La donation de terrains à bâtir doit intervenir entre le 1er janvier et le 31 décembre 2015 et le donataire doit prendre l’engagement d’achever la construction des locaux destinés à l’habitation dans un délai de quatre ans à compter de la date de l’acte. L’avantage sera remis en cause s’il ne justifie pas, à l’expiration de ce délai, de l’achèvement de la construction.
Pour la donation de logements neufs, le permis de construire doit être obtenu entre le 1er septembre 2014 et le 31 décembre 2016 et la donation doit intervenir au plus tard dans les trois ans suivant l’obtention de ce permis. Le logement concerné ne devra jamais avoir été occupé ou utilisé avant la donation et la déclaration attestant l’achèvement et la conformité des travaux prévue par le code de l’urbanisme devra être fournie.
A défaut de respecter l’une de ces conditions, l’application de cet abattement sera remise en cause et entraînera le paiement de droits de donation sur la fraction exonérée assortis de l’intérêt de retard. En outre, le donataire subira une majoration spécifique de 15 % des droits éludés (article 1840 G ter du CGI) sauf cas particuliers (décès, invalidité, licenciement ou circonstances exceptionnelles).
Si le bien donné a une valeur supérieure à l’abattement temporaire, le solde non exonéré sera soumis au régime normal d’imposition des donations après application des règles du rappel fiscal des donations antérieures de l’article 784 du CGI.
Ainsi, en supposant qu’aucune autre libéralité n’est intervenue depuis moins de 15 ans à la date de la donation envisagée, en utilisant l’abattement général de 100.000 € en ligne directe, en 2015, deux parents pourront donner ensemble à un enfant un logement neuf d’une valeur de 400.000 €1, et pourraient éventuellement compléter leur libéralité par une donation d’un terrain à bâtir d’une valeur de 200.000 €2 en totale exonération de droits.
Les donateurs devront supporter au préalable tous les frais et toute la fiscalité liés à l’acquisition du bien donné.
II. Rappel des autres dispositifs favorables à une transmission anticipée de son patrimoine
D’autres dispositions spécifiques militent pour une transmission anticipée. En effet, certains régimes particuliers favorables n’existent que dans le cadre d’une donation et non d’une succession.

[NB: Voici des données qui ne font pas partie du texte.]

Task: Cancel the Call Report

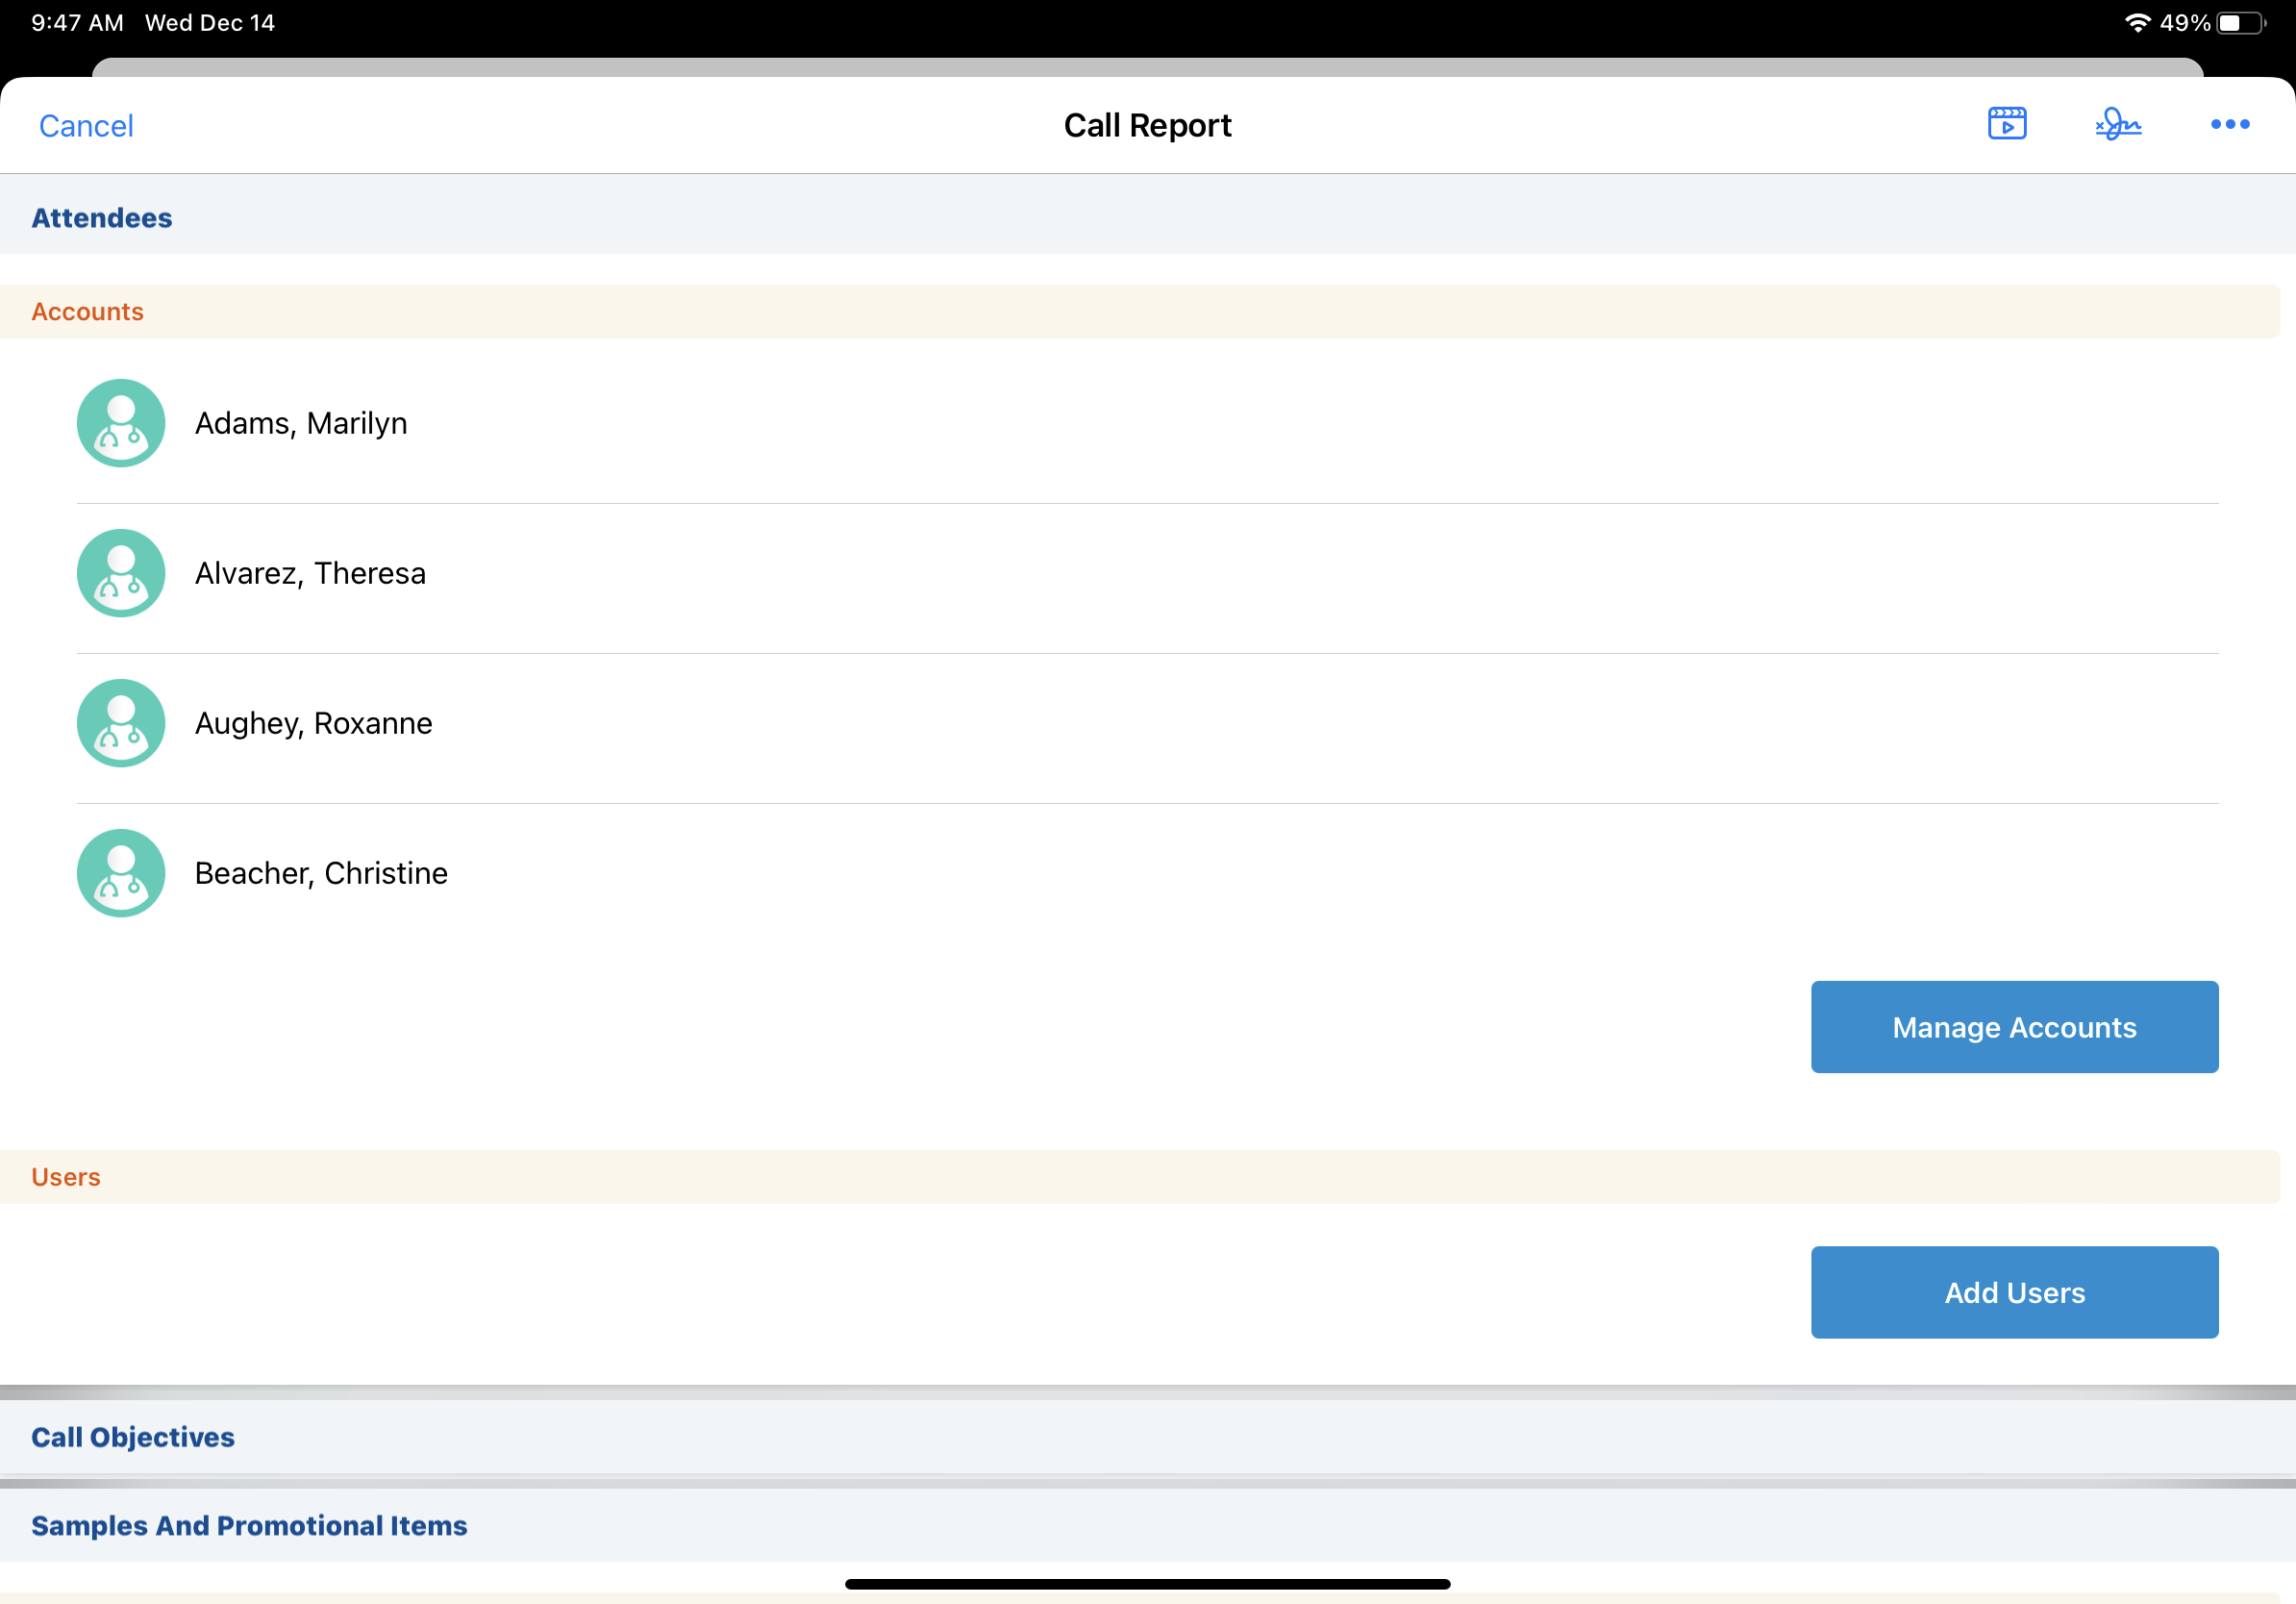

Nous n’abordons ici que la transmission de biens non professionnels et laissons volontairement de côté les régimes de faveur en matière de transmission d’entreprises, en rappelant toutefois que les donations d’entreprises bénéficient sous conditions d’une exonération d’assiette des droits de mutation à titre gratuit de 75% (régime Dutreil des articles 787 B et C du CGI). Cette exonération Dutreil peut être couplée avec une réduction de droits de 50% (article 790 du CGI), et le paiement de ces droits peut être différé et fractionné sur 15 ans.
Il existe notamment un régime fiscal spécifique aux dons familiaux de sommes d’argent consenties en pleine propriété au profit de descendants (enfants, petits-enfants, arrière-petits-enfants) ou, pour les personnes sans descendance, au profit de ses propres neveux ou nièces (petits-neveux ou petites-nièces en cas de prédécès d’un neveu ou nièce) (art. 790 G du CGI). Si le donateur a moins de 80 ans et le donataire est majeur, ces dons sont exonérés de droits de donation à hauteur actuellement de 31.865 € à condition qu’ils fassent l’objet d’un enregistrement auprès de l’administration fiscale dans le mois de leur réalisation. Ces dons ne font pas l’objet du rappel fiscal lors d’une nouvelle mutation et sont réalisables tous les 15 ans. Cet abattement est cumulable avec tout autre abattement.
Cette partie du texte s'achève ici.